_Task item:_ Output the data verbatim, minus the images.

_Material for the task:_
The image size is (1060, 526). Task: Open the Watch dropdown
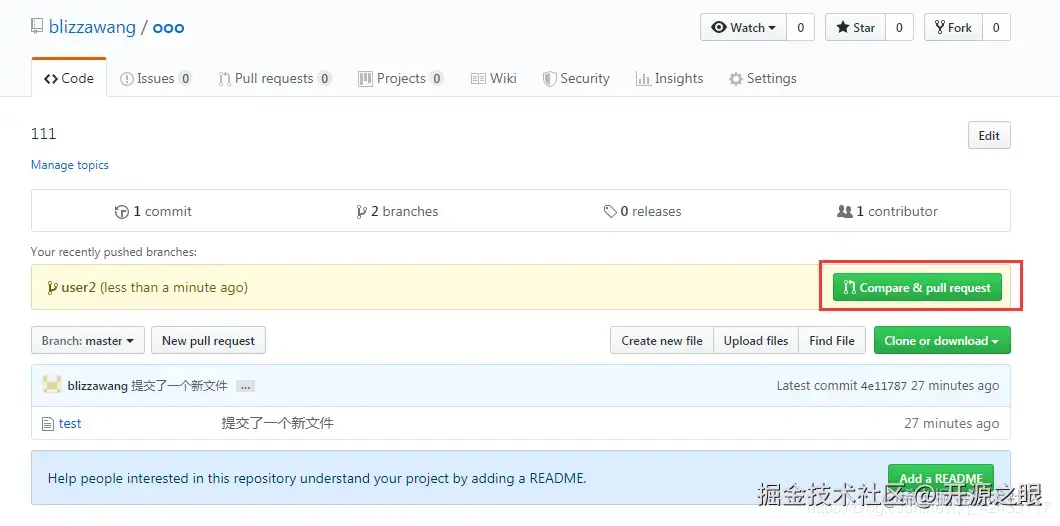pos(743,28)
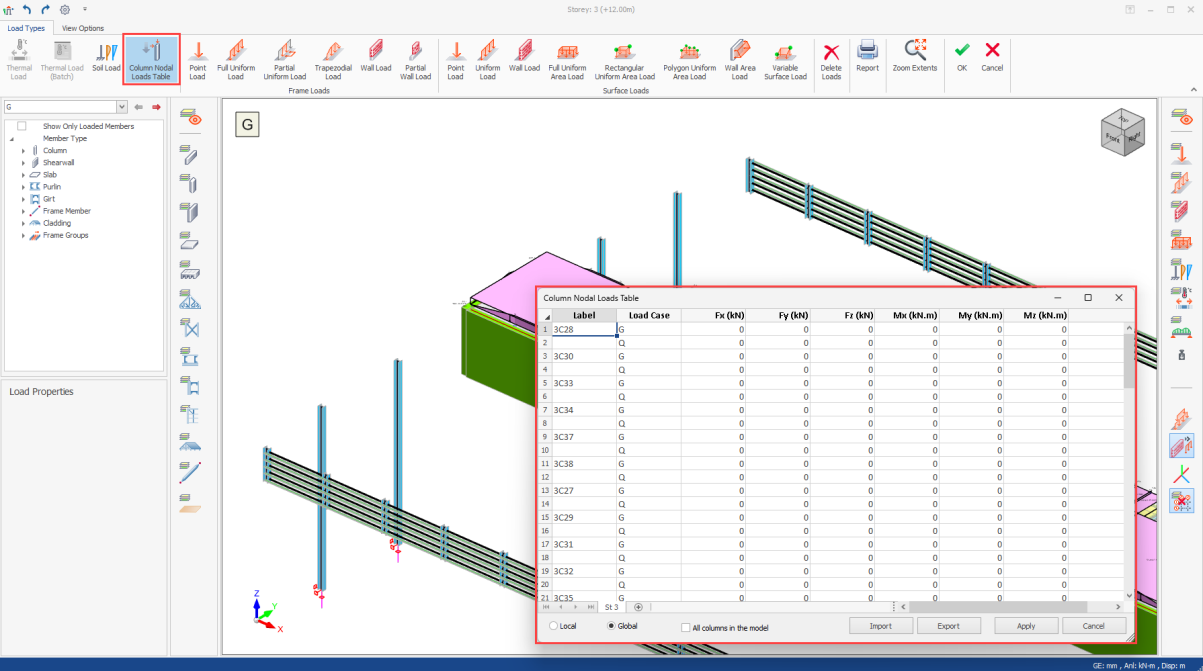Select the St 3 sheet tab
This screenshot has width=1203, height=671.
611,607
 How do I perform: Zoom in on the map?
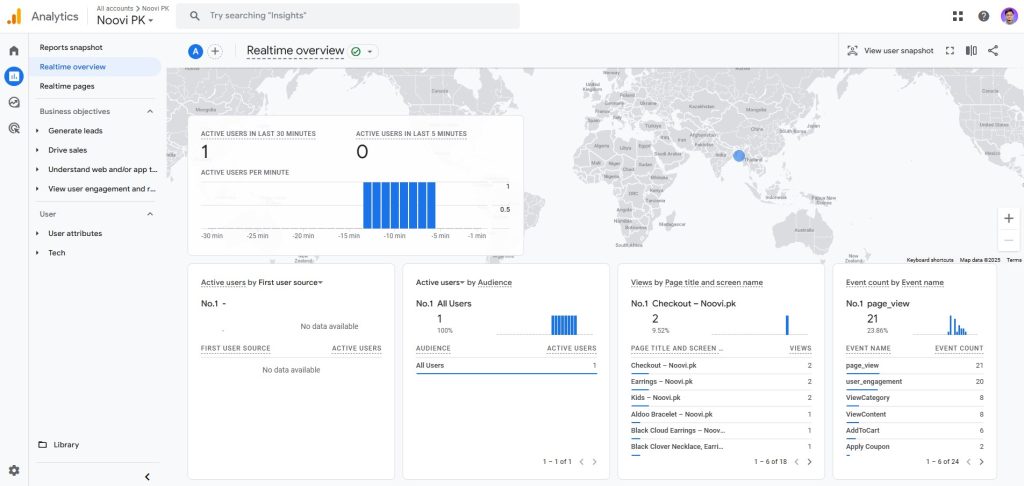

_Expected answer:_
The image size is (1060, 526). Task: Open the Watch dropdown
pos(743,28)
Select the St 3 sheet tab
This screenshot has width=1203, height=671.
611,607
 How do I perform: Zoom in on the map?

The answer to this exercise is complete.